In absence of any challenge to such an order before a competent forum, the party could not claim that the said order would not be binding on the said party. The Hon’ble Supreme Court has inter alia explained that any order by a competent authority will remain effective and capable of legal consequences, unless it is interfered with by a competent authority, most importantly, as the Hon’ble Supreme Court has observed that even in a challenge mounted by one of the parties on the ground that the order is a nullity and is an invalid order, the Court may refuse to quash the same on various grounds including on the ground of delay or on the ground of doctrine of waiver. Thus, it is clear that while an order even if one is a valid or is an invalid order would be required to be set aside by a competent forum and whereas a Court may well refuse to entertain challenge to such order inter alia on the ground of delay in questioning the same. (D) On merits 15. In so far as submissions on merits made by the learned advocate is concerned, to this Court, it would appear that such questions are not required to be gone into. As noticed hereinabove, father of the petitioner having been afforded an appropriate opportunity before the Deputy Collector in the proceedings, wherein order dated 24.12.1990 had been passed and the father of the petitioner having filed a reply in the said proceedings and thereafter, having chosen not to question the said order before the appropriate authority, no interference is called for. 16. Again, at this stage, reliance is placed by this Court on the decision of the Hon’ble Supreme Court in case of Mrinmoy Maity Vs. Chhanda Koley and Others , 2024 INSC 314 , paras 9 and 10 being relied upon for the profit. “9. Having heard rival contentions raised and on perusal of the facts obtained in the present case, we are of the considered view that writ petitioner ought to have been non-suited or in other words writ petition ought to have been dismissed on the ground of delay and laches itself.

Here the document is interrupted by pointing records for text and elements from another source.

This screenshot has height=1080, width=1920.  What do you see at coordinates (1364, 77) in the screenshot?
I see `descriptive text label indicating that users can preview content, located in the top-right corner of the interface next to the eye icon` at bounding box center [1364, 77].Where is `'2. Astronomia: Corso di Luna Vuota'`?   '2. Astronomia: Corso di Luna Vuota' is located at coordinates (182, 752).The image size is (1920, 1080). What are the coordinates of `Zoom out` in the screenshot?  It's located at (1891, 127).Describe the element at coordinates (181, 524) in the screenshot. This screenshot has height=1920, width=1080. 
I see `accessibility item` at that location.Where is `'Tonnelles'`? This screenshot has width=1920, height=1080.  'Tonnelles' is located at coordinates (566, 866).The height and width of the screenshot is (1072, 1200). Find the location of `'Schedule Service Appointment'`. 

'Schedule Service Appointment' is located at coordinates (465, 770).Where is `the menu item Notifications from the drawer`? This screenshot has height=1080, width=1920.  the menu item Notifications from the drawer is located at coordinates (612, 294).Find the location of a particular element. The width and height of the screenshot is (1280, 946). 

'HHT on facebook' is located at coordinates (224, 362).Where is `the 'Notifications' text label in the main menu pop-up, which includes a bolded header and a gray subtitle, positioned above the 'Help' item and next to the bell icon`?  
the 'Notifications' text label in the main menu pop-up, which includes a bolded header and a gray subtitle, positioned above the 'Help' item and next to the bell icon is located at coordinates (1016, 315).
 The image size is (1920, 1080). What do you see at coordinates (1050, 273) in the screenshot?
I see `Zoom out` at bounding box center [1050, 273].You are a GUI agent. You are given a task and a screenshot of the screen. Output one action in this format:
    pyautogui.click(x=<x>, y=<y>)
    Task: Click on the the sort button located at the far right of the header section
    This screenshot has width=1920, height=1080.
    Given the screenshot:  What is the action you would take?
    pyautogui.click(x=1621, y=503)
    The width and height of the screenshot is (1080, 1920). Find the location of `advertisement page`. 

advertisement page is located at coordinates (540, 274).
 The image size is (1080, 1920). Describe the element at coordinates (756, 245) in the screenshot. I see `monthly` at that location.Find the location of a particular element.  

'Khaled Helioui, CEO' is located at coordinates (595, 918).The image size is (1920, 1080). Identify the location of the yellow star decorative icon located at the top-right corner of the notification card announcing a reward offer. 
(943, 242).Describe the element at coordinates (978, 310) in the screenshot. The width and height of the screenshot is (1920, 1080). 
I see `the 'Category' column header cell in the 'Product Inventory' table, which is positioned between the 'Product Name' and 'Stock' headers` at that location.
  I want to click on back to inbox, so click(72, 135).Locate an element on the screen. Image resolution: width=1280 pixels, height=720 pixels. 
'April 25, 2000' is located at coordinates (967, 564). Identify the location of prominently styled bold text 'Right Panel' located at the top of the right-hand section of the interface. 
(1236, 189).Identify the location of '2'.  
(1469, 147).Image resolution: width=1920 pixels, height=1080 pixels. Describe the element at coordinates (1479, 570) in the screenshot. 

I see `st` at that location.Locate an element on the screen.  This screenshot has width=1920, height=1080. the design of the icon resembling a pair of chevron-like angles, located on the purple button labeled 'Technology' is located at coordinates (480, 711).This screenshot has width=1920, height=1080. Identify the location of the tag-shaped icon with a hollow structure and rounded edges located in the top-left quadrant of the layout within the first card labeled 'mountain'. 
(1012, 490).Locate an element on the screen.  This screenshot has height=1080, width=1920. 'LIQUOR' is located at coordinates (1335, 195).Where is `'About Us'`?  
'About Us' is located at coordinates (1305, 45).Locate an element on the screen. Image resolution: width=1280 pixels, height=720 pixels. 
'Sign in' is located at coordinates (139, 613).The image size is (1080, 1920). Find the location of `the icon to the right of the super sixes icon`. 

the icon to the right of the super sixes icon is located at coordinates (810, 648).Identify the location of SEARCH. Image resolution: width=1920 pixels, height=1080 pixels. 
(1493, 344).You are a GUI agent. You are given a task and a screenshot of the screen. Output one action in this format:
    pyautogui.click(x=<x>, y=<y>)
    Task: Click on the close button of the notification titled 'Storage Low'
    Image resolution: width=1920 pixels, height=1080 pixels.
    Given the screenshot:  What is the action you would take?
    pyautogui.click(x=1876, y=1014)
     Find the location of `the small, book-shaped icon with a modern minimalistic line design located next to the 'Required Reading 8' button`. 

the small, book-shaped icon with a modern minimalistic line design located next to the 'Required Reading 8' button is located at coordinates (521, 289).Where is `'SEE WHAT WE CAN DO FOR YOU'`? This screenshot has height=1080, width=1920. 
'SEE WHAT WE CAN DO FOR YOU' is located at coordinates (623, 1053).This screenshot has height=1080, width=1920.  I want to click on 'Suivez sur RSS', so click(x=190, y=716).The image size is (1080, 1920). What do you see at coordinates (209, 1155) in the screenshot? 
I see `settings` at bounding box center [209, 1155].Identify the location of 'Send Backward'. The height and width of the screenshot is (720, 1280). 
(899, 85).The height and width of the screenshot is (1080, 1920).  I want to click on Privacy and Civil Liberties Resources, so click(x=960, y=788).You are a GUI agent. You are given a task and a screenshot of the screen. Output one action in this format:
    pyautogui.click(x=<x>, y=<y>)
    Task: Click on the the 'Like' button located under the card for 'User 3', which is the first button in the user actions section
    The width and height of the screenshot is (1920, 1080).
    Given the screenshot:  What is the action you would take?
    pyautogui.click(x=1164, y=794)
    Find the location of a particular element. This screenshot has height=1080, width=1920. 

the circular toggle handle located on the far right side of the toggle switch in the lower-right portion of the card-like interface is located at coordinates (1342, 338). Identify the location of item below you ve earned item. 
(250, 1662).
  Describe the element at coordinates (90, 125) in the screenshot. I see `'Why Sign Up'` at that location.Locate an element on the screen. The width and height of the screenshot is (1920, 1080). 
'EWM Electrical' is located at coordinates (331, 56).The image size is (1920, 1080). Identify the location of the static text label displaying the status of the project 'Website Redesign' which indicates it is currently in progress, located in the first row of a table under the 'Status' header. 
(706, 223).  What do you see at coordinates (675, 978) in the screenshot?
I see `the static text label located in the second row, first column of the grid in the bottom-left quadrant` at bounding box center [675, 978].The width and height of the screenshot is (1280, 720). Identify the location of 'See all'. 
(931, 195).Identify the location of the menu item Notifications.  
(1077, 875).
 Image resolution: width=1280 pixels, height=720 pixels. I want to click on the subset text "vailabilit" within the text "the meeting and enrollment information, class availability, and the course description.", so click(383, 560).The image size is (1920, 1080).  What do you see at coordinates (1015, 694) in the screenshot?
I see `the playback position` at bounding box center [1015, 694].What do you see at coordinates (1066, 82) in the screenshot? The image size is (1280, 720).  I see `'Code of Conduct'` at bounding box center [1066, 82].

“9. Having heard rival contentions raised and on perusal of the facts obtained in the present case, we are of the considered view that writ petitioner ought to have been non-suited or in other words writ petition ought to have been dismissed on the ground of delay and laches itself. An applicant who approaches the court belatedly or in other words sleeps over his rights for a considerable period of time, wakes up from his deep slumber ought not to be granted the extraordinary relief by the writ courts. This Court time and again has held that delay defeats equity. Delay or laches is one of the factors which should be born in mind by the High Court while exercising discretionary powers under Article 226 of the Constitution of India. In a given case, the High Court may refuse to invoke its extraordinary powers if laxity on the part of the applicant to assert his right has allowed the cause of action to drift away and attempts are made subsequently to rekindle the lapsed cause of action. 10. The discretion to be exercised would be with care and caution. If the delay which has occasioned in approaching the writ court is explained which would appeal to the conscience of the court, in such circumstances it cannot be gainsaid by the contesting party that for all times to come the delay is not to be condoned. There may be myriad circumstances which gives rise to the invoking of the extraordinary jurisdiction and it all depends on facts and circumstances of each case, same cannot be described in a straight jacket formula with mathematical precision. The ultimate discretion to be exercised by the writ court depends upon the facts that it has to travel or the terrain in which the facts have travelled.” 17. Having regard to the law laid down by the Hon’ble Supreme Court as above and having regard to the discussions, observations and conclusions arrived at hereinabove, to this Court, no case for interference is made out and hence, present petition stands disposed of as rejected in limine.